── Selected excerpt
And this worrying trend of appointing political party and family members to government agencies and government-linked companies (GLCs) is coming just after eight months in federal power, activists said.

The new government must be transparent in these appointments as people are already talking about their political aspects, said the executive director of Centre to Combat Corruption and Cronyism (C4 Centre), Cynthia Gabriel.

“We have been observing the new government for the past eight months and this trend of political appointments is not good,” she told The Malaysian Insight.

“What are the qualifications of these new appointees? They must be open about that.

“The government must address the people’s perception on these appointments. It does not look very different from what BN had been doing,” she said.

The recent appointment of Junaidah Kiting as the new chairman of Amanah Ikhtiar Malaysia (AIM) is the latest to raise concerns as she is the wife of the prime minister’s political secretary.

At the same time, Nurul Iman Dzulkefly, who was appointed to the AIM board, is the daughter of Health Minister Dzulkefly Ahmad.

Junaidah dismissed the criticism of cronyism following her appointment to the post, saying that it was AIM’s top management which appointed her.

AIM is a microfinance agency established to develop female entrepreneurs.

Cynthia said the issue is the lack of transparency in these appointments.
────
── Supplied information
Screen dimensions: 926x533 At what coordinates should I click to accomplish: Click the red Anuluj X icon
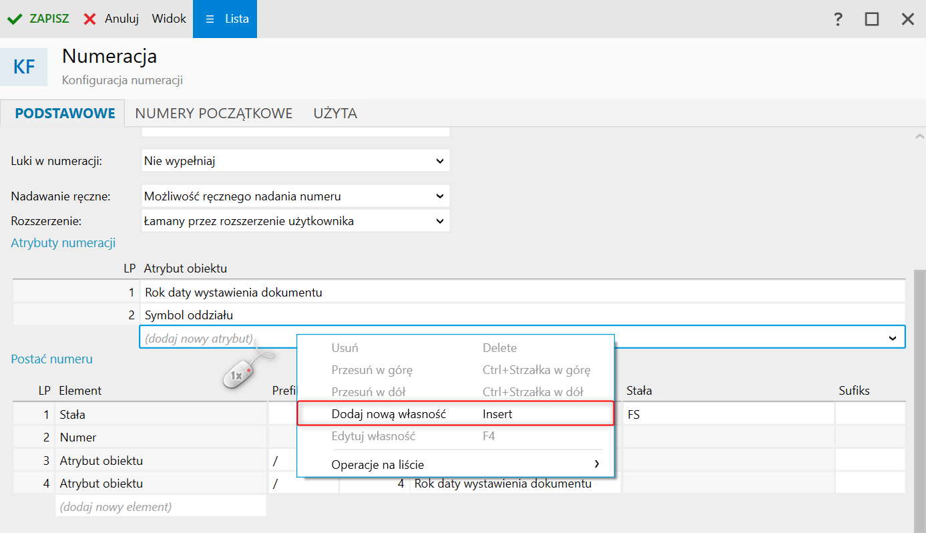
────
Exercise goal: Please state what kind of agency Amanah Ikhtiar Malaysia is, according to the excerpt on political appointments. The listing has no connection to the text.

Response: It is a microfinance agency established to develop female entrepreneurs.